Further, for example, when the flow state of the raw material according to the raw material feeding position is taken into consideration, the crushing pressure of the crushing roller at the position where the raw material is most easily bitten is maximized to increase the crushing work, and the crushing work is sequentially performed on the table rotation side. By lowering the crushing pressure of a certain crushing roller, the work load of each crushing roller is evenly distributed, and more stable crushing can be performed.

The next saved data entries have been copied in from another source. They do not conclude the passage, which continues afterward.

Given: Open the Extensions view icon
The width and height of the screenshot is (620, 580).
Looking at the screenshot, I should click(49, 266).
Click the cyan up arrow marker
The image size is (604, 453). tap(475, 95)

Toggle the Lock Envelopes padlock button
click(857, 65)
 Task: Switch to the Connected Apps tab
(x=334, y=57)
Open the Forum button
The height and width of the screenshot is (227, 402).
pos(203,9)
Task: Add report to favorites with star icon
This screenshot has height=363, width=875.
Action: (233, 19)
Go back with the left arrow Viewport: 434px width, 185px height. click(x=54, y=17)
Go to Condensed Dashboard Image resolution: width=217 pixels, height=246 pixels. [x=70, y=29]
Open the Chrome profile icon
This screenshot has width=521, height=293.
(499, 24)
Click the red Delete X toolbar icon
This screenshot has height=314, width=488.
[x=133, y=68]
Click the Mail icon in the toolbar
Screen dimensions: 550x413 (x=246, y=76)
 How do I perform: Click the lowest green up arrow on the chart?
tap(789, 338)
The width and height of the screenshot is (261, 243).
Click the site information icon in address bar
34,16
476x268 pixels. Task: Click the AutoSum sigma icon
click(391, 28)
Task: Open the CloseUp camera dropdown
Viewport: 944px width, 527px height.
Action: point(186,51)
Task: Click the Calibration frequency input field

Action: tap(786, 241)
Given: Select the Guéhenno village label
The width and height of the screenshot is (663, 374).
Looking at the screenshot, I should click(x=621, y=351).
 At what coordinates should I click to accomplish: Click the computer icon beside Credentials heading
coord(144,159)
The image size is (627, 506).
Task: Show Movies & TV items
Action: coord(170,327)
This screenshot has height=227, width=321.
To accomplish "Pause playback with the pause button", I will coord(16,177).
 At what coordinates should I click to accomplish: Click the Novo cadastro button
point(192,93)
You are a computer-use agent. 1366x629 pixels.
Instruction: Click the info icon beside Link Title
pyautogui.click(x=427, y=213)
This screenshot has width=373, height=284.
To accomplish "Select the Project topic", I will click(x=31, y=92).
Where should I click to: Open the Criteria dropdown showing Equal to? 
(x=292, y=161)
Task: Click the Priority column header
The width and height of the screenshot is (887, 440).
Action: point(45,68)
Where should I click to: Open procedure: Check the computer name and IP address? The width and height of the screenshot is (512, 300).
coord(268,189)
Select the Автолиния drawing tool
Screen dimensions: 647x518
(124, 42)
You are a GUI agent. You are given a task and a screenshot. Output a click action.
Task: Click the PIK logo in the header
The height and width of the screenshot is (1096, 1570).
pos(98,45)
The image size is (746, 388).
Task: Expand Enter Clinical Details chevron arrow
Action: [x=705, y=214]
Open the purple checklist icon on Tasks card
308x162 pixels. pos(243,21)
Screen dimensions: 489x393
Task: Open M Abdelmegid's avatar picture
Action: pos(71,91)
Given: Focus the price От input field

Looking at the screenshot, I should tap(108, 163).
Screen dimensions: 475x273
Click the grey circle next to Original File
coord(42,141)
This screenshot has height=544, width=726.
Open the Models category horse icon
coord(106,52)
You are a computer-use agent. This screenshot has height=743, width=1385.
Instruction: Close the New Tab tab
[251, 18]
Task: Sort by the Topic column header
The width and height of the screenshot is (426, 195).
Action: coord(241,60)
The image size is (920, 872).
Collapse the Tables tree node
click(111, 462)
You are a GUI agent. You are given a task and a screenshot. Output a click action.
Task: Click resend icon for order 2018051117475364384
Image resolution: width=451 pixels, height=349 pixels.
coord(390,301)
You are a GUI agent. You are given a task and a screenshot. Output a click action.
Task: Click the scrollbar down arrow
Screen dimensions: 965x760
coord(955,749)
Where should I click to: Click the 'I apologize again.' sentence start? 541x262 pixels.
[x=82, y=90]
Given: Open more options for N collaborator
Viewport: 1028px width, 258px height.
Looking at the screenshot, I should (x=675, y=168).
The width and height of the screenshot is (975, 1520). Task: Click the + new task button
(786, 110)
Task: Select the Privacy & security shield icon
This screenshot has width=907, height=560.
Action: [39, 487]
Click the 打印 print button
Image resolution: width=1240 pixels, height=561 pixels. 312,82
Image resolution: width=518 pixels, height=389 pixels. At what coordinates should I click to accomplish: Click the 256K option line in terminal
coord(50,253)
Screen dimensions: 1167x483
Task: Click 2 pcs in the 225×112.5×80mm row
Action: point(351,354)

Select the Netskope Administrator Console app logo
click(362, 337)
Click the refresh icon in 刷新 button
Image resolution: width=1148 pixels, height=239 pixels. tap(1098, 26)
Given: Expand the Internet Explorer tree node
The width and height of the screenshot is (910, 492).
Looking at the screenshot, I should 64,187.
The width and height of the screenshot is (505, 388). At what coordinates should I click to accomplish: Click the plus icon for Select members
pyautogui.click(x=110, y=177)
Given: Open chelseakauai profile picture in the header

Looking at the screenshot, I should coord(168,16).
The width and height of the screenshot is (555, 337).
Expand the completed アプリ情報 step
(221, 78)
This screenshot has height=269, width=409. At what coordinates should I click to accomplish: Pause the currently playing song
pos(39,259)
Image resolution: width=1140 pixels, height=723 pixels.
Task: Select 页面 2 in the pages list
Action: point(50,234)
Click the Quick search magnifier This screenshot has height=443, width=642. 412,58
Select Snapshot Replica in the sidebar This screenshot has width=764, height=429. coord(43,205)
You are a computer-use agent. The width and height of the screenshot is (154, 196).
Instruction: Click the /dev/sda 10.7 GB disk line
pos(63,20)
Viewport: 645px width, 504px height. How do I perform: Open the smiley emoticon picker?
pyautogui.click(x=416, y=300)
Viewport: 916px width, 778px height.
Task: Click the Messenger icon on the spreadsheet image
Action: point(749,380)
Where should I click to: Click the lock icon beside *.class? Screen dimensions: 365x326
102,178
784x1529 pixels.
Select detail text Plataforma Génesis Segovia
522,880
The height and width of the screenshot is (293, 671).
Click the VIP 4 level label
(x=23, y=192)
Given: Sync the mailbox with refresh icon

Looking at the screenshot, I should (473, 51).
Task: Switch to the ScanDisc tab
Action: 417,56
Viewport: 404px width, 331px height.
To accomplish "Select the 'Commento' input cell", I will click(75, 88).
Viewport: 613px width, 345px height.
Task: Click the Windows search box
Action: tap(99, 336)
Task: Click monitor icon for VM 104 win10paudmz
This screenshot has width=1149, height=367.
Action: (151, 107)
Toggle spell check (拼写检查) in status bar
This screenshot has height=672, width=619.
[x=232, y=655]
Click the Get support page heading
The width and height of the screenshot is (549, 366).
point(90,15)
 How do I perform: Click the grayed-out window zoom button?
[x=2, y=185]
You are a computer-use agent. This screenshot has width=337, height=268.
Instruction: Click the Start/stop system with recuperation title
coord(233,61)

[Brief description of drawings]

1 to 6 show an embodiment of the present invention. FIG. 1 is a model diagram showing the arrangement of a crushing roller and a hydraulic line, and FIG. 2 is a hydraulic control unit, a hydraulic pump unit and a hydraulic cylinder. Connection diagram, FIG. 3 is a diagram for explaining the behavior state of the raw material on the rotary table when the rotary table is viewed from above, FIG. 4 is a diagram showing changes in the raw material biting state of each crushing roller, FIG. Is a diagram showing an example of setting the crushing pressure of each crushing roller, FIG. 6 is a graph showing changes in the particle size composition when the crushing pressure is changed, and FIG. 7 is a vertical cross-sectional view showing the overall structure of the rigid crusher. , FIG. 8 is a diagram showing a conventional hydraulic line. 1 ... Hard crusher, 3A ... Rotary table, 4A-4D ... Grinding roller, 5,7 ... Arm, 9A-9D ... Hydraulic cylinder, 10 ... Piston rod, 15B ... Raw material chute, 16,50A-50D …… hydraulic control unit, 53 …… hydraulic pump unit.

Claims (3)

[Claims] 1. A crushing roller having a plurality of crushing rollers arranged at predetermined intervals in the circumferential direction on a rotary table, applying crushing pressure to the crushing rollers and pressing the crushing roller to crush the raw material with the rotary table. In the operating method of the die crusher, the crushing pressure of each crushing roller is individually controlled, and the crushing pressure of the crushing roller is individually controlled according to the crushing load of each crushing roller. How to operate the solid crusher. 2. The actual value of the crushing pressure of each crushing roller is detected during operation, and the setting of the crushing pressure of each crushing roller is corrected based on the detected value. The operating method of the described solid crusher. 3. The crushing pressure of the crushing roller located at the position where the charged raw material is most easily bitten is maximized, and the crushing pressure of the crushing roller located downstream of the crushing roller in the table rotation direction is set to be gradually lower. The method for operating the rigid crusher according to claim 1 or 2, characterized in that.